The AMF plays a gatekeeper role in this process. When your device registers with the network, it can request access to specific slices using something called S-NSSAI (Single Network Slice Selection Assistance Information). The AMF stores a list of which slices each device is authorized to use. It also includes slice information in signaling messages so that base stations can route the device to the correct AMF instance, since different AMF instances may serve different slices. To protect privacy, the network uses a two-stage approach: during a device’s very first registration, no slice information is transmitted over the air. After that initial registration, the network configures the device with two sets of slice identifiers, one that’s safe to transmit openly and one that contains more sensitive information.
Why It Matters for 5G Performance
The AMF’s design reflects the core philosophy behind 5G: modularity and flexibility. By separating mobility management from session management and building on a service-based architecture, the AMF can be deployed and scaled as software in cloud environments rather than requiring dedicated hardware. This is what allows 5G networks to serve wildly different use cases on the same infrastructure, from a self-driving car that needs ultra-reliable, split-second communication to a smart meter that sends a few bytes of data once an hour.

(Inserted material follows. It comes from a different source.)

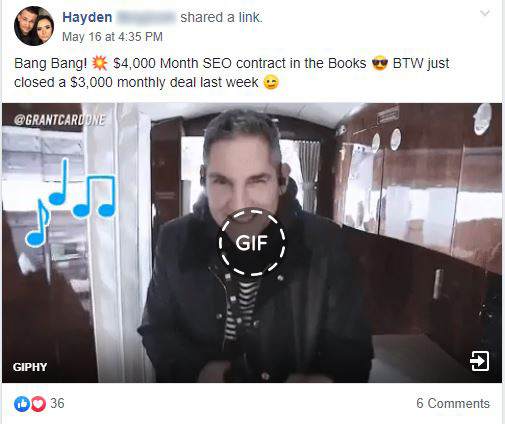The height and width of the screenshot is (424, 505).
Task: Click the poster's profile picture
Action: point(34,26)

For the average user, the AMF’s work is invisible. You experience it as a faster, more seamless connection when moving between coverage areas, quicker registration when your device connects to the network, and the ability for your carrier to offer differentiated service tiers. The AMF is handling millions of these signaling transactions across the network every second, keeping devices registered, authenticated, and connected as they move through the physical world.